William Briggs was born to the Scottish-Irish family of Thomas and Mary Briggs in Banbridge, Ireland, on 9 September 1836. His mother died when he was about six.

When he was about six the Briggs family moved to Liverpool. Briggs attended Mount Street Grammar School and the Liverpool Collegiate School. During this time he was drawn deeply to religion and began preaching throughout the Liverpool area.

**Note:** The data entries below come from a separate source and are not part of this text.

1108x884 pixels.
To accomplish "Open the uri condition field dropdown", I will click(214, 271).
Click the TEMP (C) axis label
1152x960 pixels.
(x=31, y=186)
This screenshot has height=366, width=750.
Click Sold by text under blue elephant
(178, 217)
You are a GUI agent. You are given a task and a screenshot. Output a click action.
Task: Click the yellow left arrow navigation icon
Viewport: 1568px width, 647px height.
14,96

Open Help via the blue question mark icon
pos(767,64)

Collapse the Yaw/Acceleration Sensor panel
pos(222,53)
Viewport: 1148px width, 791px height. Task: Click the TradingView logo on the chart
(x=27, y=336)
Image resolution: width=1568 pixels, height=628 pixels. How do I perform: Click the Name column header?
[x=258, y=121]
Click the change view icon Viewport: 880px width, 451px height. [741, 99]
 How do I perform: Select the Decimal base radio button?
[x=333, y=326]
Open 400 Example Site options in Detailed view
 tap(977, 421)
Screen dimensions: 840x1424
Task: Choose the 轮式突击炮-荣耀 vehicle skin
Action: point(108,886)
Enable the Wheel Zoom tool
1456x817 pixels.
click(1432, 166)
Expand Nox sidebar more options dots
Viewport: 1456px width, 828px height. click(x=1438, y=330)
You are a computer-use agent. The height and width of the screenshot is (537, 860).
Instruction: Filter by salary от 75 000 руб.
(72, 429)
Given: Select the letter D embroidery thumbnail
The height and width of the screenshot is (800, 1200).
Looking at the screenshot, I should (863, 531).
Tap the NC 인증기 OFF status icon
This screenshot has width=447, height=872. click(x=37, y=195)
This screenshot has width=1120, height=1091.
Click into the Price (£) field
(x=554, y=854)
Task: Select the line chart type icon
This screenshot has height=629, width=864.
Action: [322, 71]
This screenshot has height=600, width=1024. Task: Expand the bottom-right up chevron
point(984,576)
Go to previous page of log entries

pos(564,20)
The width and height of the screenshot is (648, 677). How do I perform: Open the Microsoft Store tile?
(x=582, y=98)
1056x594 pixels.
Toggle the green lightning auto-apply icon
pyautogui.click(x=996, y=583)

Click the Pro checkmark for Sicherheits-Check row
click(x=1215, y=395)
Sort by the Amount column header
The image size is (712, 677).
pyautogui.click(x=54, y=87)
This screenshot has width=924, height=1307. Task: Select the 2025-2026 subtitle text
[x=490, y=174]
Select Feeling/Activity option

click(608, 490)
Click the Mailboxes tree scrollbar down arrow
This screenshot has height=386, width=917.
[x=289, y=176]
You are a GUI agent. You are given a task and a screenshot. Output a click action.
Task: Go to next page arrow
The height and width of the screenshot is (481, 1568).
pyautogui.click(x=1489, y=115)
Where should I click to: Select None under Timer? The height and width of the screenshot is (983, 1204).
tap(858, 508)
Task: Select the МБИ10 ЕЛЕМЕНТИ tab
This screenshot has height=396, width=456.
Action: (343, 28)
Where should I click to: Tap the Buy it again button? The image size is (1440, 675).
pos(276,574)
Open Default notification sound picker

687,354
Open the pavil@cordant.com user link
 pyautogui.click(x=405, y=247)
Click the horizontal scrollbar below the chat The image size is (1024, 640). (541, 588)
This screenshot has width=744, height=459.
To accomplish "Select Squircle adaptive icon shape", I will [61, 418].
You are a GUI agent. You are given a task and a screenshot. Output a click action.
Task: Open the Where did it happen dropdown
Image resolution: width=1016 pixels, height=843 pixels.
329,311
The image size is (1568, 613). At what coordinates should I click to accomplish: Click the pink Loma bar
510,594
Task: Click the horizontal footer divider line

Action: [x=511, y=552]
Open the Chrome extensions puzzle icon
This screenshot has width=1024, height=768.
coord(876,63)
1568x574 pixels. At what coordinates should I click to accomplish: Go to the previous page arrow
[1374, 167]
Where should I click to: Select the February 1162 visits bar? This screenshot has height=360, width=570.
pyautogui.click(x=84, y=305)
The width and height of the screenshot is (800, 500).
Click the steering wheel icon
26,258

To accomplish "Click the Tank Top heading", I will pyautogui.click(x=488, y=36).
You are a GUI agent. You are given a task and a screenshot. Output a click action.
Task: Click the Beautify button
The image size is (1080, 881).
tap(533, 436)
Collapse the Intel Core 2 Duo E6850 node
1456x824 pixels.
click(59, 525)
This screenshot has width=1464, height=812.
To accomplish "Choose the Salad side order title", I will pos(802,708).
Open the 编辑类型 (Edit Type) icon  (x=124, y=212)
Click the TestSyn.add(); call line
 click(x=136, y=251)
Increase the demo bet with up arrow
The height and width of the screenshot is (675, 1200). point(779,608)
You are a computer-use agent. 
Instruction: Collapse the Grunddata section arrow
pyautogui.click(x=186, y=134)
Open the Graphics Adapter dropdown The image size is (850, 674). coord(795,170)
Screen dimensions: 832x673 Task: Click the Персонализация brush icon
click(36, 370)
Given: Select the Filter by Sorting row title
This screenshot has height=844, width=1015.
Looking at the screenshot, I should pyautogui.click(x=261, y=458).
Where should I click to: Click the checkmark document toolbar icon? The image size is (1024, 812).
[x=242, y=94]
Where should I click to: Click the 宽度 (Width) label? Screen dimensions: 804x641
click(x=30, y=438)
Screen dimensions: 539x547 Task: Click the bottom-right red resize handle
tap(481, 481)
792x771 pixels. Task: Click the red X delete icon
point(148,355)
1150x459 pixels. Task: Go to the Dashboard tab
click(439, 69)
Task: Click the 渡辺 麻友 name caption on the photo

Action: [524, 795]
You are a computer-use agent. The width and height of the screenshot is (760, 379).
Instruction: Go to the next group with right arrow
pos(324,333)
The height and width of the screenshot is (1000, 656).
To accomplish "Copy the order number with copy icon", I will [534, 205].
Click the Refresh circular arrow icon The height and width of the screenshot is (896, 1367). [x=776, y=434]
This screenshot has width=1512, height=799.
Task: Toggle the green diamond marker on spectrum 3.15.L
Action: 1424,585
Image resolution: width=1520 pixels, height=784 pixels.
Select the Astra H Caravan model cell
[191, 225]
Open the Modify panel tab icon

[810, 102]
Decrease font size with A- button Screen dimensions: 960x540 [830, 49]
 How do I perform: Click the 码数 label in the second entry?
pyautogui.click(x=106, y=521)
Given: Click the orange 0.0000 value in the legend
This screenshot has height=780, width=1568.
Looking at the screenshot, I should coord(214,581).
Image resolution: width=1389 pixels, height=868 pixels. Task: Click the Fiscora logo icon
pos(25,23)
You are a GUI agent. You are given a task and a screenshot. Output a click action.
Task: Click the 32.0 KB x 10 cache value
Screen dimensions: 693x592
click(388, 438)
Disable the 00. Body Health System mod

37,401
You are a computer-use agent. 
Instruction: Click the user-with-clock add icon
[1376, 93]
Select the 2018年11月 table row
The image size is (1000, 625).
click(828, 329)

In his early twenties Briggs immigrated to the Province of Canada and became involved with the Canada Conference of the Methodist Church. After working as a lay preacher in Ormstown in Canada East from 1859 he became ordained in 1863, after which he served in numerous churches throughout Canada. By the mid-1870s he was in Toronto, where he was popular as a preacher and served in the Toronto Conference as financial secretary in 1874, district chairman in 1875, and secretary in 1876–77. In 1876 he became pastor of Metropolitan Church in Toronto, which was the centre of Methodism in Canada. Briggs attended every General Conference from 1874 to 1918. In 1886 Cobourg's Victoria University awarded him an honorary Doctor of Divinity; he served on its board of regents in 1906–07.

In February 1879 Briggs was elected book steward of the Methodist Book and Publishing House, a small religious bookstore that did a small amount of publishing. Briggs expanded the firm's publishing activity and in 1889 had it branch into secular publishing. By the 1890s the publisher averaged 20 original books a year, including such religious fare as that of George Blewett and secular histories, fiction, and poetry. Briggs promoted the works of Canadian authors such as Robert W. Service and Nellie McClung, and the publisher become one of the most successful in the young nation. The publisher's output of Canadian peaked in 1897 with 37 titles.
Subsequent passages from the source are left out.